Consigna 1
Transcribe del fragmento todo lo que va desde "No lo pensé" hasta "o hago esto.".
Consigna 2
Según el fragmento, ¿qué acontecimiento de hace dos años volvió a hacer saltar todo por los aires?
Consigna 3
Indica si cada afirmación coincide con el fragmento. Responde sí o no y cita las palabras del fragmento que lo deciden.
(a) Hasta más o menos 2001 el recuerdo de las dictaduras del Conosur seguía fresco.
(b) Quien responde afirma que el primer sobresalto de la democracia fue solo económico.
(c) Para 2010 Argentina parecía un paraíso de los derechos de minorías.

Fragmento
════════
Usted escribe en un pasado paradojal. La mirada geopolítica y filosófica es de hoy pero mientras se lee este libro parece sumergido en un relato del siglo XIX…
—No me molesta para nada esa impresión.
No lo pensé como algo negativo, sino que es una característica que desafía ciertas convenciones del ensayo…
—Tu sorpresa revela que en este país hace unos 25 años que la espontaneidad y la irreverencia están prohibidas. Lo que rige es la obsecuencia. Un obsecuente lo es cuando dice que sí pero también cuando le dicen que diga que no. Yo soy todo lo contrario en ese sentido. O me obligan a callar o hago esto.
¿Por qué hace 25 años?
—Hasta más o menos 2001, el recuerdo de las dictaduras de todo el Conosur estaba fresco. El punto es que en ese momento algo cambió. Y tuvo que ver con el primer sobresalto de la democracia. No solo en términos económicos como se cree, sino que saltó por los aires, sin llegar a evidenciarse del todo, el hecho de que la democracia era mejor que la dictadura pero que al mismo tiempo era el pacto posible entre las elites económicas de los países y los políticos para repartirse la torta de acuerdo a la proporción accionaria de cada uno. Eso volvió a saltar por los aires hace dos años con la elección de Milei. Después de 2001 nadie había votado a Menem como tampoco habían apoyado a la dictadura. En una primera etapa eso implicó que todo pensamiento crítico fuera dirigido contra los malos. Para 2010, con los festejos del Bicentenario, Argentina parecía un paraíso de los derechos de minorías, de todo tipo de identidades que se vivía como una fiesta, y digo fiesta en el sentido de que cuando se festeja nadie ve lo que pasa realmente. Por ejemplo, la catarata de cancelaciones que vino al poco tiempo. Un fenómeno mundial que tuvo su capítulo rioplatense y que implicó que ciertas formas de sátira, de irreverencia, de pensamiento muy libre, no fueran bien recibidos. Podía haber sarcasmo, sí, pero contra el otro.
════════
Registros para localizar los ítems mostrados
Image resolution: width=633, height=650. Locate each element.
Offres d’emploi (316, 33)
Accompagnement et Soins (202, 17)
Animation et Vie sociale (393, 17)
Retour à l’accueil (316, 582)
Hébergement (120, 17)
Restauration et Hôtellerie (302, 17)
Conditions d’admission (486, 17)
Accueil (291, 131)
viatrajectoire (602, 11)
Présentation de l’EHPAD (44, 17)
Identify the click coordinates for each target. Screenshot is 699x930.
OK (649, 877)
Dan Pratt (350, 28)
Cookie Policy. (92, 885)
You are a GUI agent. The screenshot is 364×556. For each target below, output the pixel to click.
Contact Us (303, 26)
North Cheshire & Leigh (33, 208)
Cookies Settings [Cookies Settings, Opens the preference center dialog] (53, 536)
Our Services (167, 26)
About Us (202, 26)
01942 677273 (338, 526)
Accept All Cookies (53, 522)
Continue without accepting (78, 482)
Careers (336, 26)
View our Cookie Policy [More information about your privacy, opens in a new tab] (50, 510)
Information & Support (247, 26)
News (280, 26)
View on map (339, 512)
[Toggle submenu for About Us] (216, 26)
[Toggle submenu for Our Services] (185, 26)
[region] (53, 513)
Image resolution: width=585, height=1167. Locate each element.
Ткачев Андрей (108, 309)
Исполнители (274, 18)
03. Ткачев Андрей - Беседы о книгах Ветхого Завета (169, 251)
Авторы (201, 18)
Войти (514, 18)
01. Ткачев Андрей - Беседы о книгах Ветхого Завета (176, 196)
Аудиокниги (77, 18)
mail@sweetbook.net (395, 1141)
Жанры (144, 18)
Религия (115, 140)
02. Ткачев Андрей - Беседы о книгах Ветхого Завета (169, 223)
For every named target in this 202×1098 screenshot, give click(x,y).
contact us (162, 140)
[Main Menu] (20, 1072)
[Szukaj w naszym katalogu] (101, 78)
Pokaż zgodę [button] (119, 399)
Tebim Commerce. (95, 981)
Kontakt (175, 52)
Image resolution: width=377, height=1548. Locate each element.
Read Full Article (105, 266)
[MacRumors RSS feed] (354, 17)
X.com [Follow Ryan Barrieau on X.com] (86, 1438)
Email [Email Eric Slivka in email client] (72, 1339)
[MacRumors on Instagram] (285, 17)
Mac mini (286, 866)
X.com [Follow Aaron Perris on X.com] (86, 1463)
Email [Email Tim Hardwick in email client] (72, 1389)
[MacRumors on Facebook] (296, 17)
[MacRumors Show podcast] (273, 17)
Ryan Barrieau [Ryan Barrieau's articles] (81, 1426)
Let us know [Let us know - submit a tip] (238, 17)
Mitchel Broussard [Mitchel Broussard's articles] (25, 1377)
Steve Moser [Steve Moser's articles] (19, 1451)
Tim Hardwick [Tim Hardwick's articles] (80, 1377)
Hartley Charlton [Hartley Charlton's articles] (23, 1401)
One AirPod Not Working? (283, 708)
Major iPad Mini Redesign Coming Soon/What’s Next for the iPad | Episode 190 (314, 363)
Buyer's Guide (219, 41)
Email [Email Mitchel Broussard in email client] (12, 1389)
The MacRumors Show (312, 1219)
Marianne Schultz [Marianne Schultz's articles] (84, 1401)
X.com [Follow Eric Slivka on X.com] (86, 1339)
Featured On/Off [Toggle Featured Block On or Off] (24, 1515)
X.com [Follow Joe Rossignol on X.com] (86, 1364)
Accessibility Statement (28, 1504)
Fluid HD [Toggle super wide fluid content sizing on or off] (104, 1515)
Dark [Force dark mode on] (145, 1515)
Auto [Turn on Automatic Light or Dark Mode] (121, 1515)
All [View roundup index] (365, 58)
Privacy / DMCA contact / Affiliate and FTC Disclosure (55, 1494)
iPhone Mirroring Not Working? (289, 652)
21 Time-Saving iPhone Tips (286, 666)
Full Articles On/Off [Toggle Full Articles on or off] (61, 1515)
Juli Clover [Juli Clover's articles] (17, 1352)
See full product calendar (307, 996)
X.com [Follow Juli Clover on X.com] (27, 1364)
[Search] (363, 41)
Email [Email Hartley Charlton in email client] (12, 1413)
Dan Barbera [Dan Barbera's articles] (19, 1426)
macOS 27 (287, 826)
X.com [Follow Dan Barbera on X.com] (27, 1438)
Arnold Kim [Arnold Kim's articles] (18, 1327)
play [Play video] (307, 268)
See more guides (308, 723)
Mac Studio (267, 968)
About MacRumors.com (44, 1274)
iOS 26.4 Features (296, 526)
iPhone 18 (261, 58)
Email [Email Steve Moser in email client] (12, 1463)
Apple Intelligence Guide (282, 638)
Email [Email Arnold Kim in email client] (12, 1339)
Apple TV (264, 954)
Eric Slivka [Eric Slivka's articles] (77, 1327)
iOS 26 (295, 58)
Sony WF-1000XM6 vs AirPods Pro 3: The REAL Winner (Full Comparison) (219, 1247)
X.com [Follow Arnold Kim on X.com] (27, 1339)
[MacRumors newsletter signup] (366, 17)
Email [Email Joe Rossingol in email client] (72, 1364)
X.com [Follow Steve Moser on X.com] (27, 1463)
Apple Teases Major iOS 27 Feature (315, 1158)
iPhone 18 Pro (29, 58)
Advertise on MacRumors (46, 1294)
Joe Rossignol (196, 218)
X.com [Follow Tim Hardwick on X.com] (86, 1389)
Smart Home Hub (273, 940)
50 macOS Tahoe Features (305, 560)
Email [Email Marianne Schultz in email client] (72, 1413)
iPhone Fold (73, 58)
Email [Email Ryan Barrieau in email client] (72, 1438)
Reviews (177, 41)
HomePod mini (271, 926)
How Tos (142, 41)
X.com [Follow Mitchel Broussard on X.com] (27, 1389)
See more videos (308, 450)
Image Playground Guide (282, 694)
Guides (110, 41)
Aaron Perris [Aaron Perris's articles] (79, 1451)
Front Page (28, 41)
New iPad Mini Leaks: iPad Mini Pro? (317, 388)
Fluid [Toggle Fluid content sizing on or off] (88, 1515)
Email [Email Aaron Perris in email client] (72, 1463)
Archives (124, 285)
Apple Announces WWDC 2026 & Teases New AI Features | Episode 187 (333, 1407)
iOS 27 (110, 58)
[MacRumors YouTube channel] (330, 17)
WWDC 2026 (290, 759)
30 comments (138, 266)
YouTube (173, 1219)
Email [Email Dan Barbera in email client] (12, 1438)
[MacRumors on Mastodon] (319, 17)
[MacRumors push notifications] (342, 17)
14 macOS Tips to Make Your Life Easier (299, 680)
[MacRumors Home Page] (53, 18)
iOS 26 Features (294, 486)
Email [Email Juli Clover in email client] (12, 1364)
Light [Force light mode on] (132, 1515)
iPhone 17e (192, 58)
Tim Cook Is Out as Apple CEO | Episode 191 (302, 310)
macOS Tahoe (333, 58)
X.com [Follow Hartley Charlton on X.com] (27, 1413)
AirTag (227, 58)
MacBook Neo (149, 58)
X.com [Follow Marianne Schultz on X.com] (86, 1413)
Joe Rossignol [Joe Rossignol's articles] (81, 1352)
════════
Respuesta 1
No lo pensé como algo negativo, sino que es una característica que desafía ciertas convenciones del ensayo…
—Tu sorpresa revela que en este país hace unos 25 años que la espontaneidad y la irreverencia están prohibidas. Lo que rige es la obsecuencia. Un obsecuente lo es cuando dice que sí pero también cuando le dicen que diga que no. Yo soy todo lo contrario en ese sentido. O me obligan a callar o hago esto.

Respuesta 2
La elección de Milei.

Respuesta 3
(a) Sí: "Hasta más o menos 2001, el recuerdo de las dictaduras de todo el Conosur estaba fresco."
(b) No: "No solo en términos económicos como se cree".
(c) Sí: "Para 2010, con los festejos del Bicentenario, Argentina parecía un paraíso de los derechos de minorías".